Bradley Gene Romero Sentenced to Serve 19 Years in Federal Prison on Methamphetamine Conspiracy and Firearm Charges
GREENEVILLE, Tenn. – On August 7, 2018, Bradley Gene Romero, 32, of Newport, Tennessee, was sentenced by the Honorable R. Leon Jordan, U.S. District Judge, to serve 228 months in federal prison for his role in a significant methamphetamine (meth) conspiracy and for possessing a firearm in furtherance of his drug trafficking.
According to the plea agreement on file with the U.S. District Court, Romero admitted that he was responsible for conspiring to distribute at least 500 grams, but less than 1.5 kilograms, of meth. He was arrested in September 2017 at a motel in White Pine, Tennessee, with co-defendant Amanda Cureton, 34, of Newport, Tennessee, after a search of the room uncovered a quantity of meth and a firearm. An additional quantity of meth was found hidden within the person of Romero after his arrival at the jail.
A search warrant was obtained and executed on the contents of Romero’s cell phone. Three clear photographs of Romero holding a firearm were found as well as a photo of Romero holding up a large amount of cash. Three other photographs show varying quantities of meth in Romero’s hands. One other photograph showed meth in various stages of the distribution process.
Others who were previously sentenced in this meth trafficking conspiracy include Randall James Stephens, 34, of Cosby, Tennessee, who was sentenced to 100 months; Christopher Justin Mixon, 33, of Parrottsville, Tennessee, who was sentenced to 110 months; Larry Michael Allison, 37, of Newport, Tennessee, who was sentenced to 98 months; and Taylor Denee Gudger, 24, of Newport, Tennessee, who was sentenced to 168 months. Cureton’s sentencing hearing is set in September 2018.

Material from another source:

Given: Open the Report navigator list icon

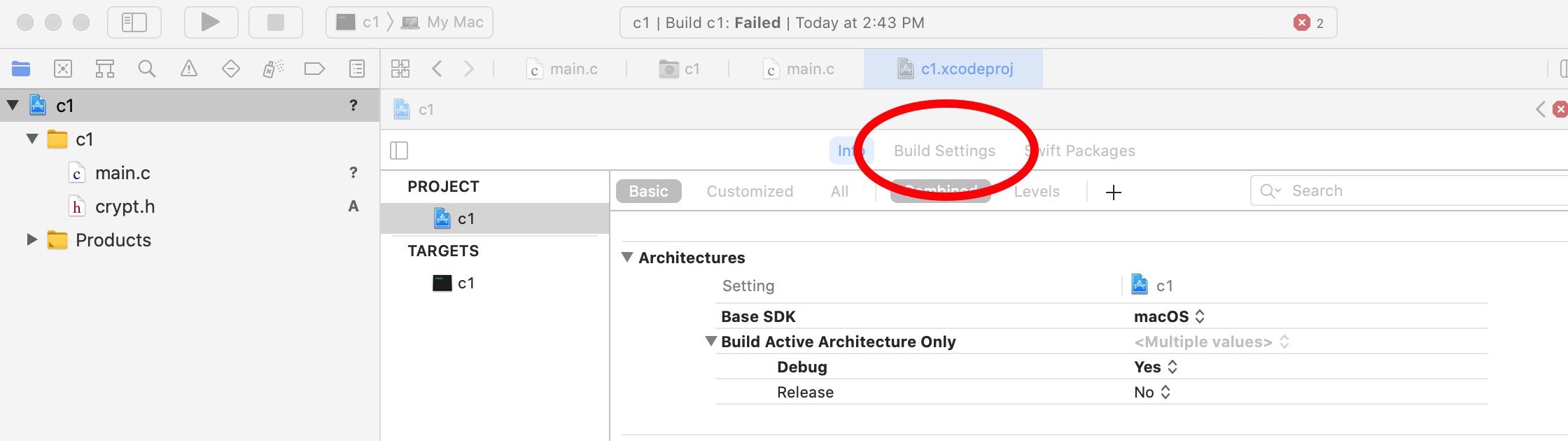Looking at the screenshot, I should point(356,69).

Law enforcement agencies participating in the investigation included the FBI, Bureau of Alcohol, Tobacco, Firearms, and Explosives, Hamblen County Sheriff’s Office, Jefferson County Sheriff’s Office, White Pine Police Department, Tennessee Bureau of Investigation, Tennessee National Guard Counter Drug Task Force, Fourth District Judicial Drug Task Force, Cocke County Sheriff’s Office and the Newport Police Department. Assistant U.S. Attorney Wayne Taylor represented the United States.
This case was a result of the Department of Justice’s Organized Crime and Drug Enforcement Task Force (OCDETF) program, the centerpiece of the Department of Justice’s drug supply reduction strategy. OCDETF was established in 1982 to conduct comprehensive, multi-level attacks on major drug trafficking and money laundering organizations. Today, OCDETF combines the resources and expertise of its member federal agencies in cooperation with state and local law enforcement. The principal mission of the OCDETF program is to identify, disrupt, and dismantle the most serious drug trafficking and money laundering organizations and those primarily responsible for the nation’s drug supply.